In a reshuffle of the ANC's caucus in April 2002, the party nominated Njobe to chair the Portfolio Committee on Arts and Culture. She was initially retained in that position after the 2004 election but was replaced by Lech Tsenoli in another reshuffle in June 2004. She also remained active in the ANC Women's League: in 2003, she was the chief electoral commissioner in a fierce contest, between Nosiviwe Mapisa-Nqakula and Thandi Modise, over the league's presidency.

==== Business interests ====
In 1997, the Mail & Guardian reported that Njobe and several other senior ANC members were joint owners of Dyambu Trust, created in April 1996 to pursue investments, particularly in mining, whose profits could be used for community development projects. The only two official trustees were Nomvula Mokonyane and Lindiwe Maseko; other women involved included Baleka Kgositsile, Lindiwe Sisulu, Adelaide Tambo, Lindiwe Zulu, Nosiviwe Mapisa-Nqakula, and Nomatyala Hangana. According to the Mail & Guardian, Dyambu Trust owned the site of Lindela Repatriation Centre, a privately owned deportation camp on the West Rand. Two decades later, journalist Adriaan Basson reported that Gavin Watson had joined Dyambu Trust in 1997 and had ultimately taken control of it, turning it into Bosasa.

In September 2004, another Mail & Guardian exposé named Njobe as one of several MPs who had failed to disclose financial interests as required by parliamentary rules. The newspaper said that Njobe – along with her colleagues Lulu Xingwana, Nonkumbi Gxowa, and Makwena Ngwenya – had an interest in Malibongwe, a non-profit company that invested in charitable development interests, including as a participant in a recent R860-million black economic empowerment mining deal. In November, Parliament's ethics committee cleared Njobe of any wrongdoing, finding that she was not required to disclose a directorship in a non-profit.
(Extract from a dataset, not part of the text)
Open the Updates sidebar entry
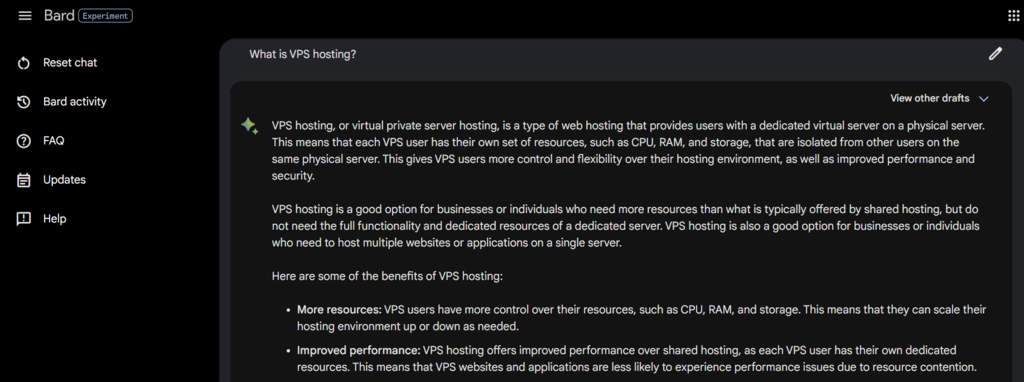 pyautogui.click(x=64, y=180)
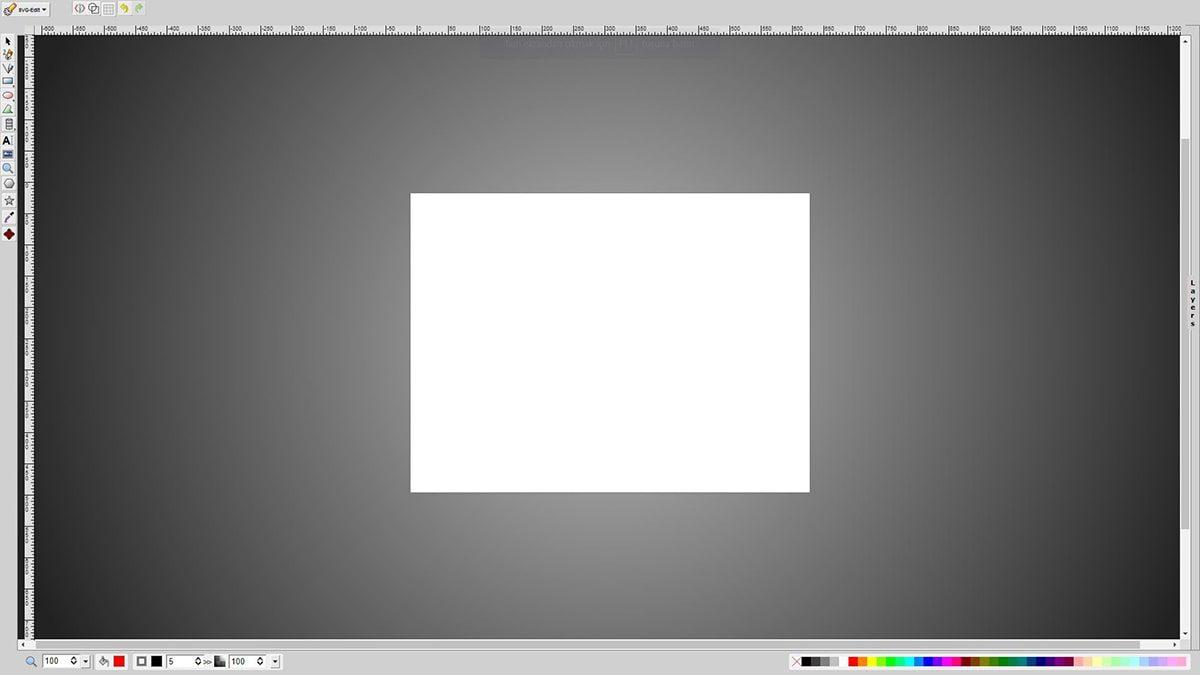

=== Congress of the People: 2009–2014 ===
In January 2009, Njobe resigned from the ANC to join the Congress of the People (COPE), a recently formed breakaway party. Her defection was announced at COPE's election manifesto launch in Port Elizabeth, several months ahead of the 2009 general election. She lost her seat in Parliament upon leaving the ANC. However, she returned after the 2009 election, representing COPE in the Eastern Cape constituency. She left Parliament after the next general election in 2014.

During her final term in Parliament, Njobe also chaired an internal COPE disciplinary committee which, in 2010, dismissed sexual harassment charges against Willie Madisha, a close political ally of COPE president Mosiuoa Lekota. The deputy chairperson of COPE's women's wing, Zale Madonsela, said that the disciplinary process was procedurally flawed, showed a "total disregard and disrespect for women", and had been "appointed to serve factional interests".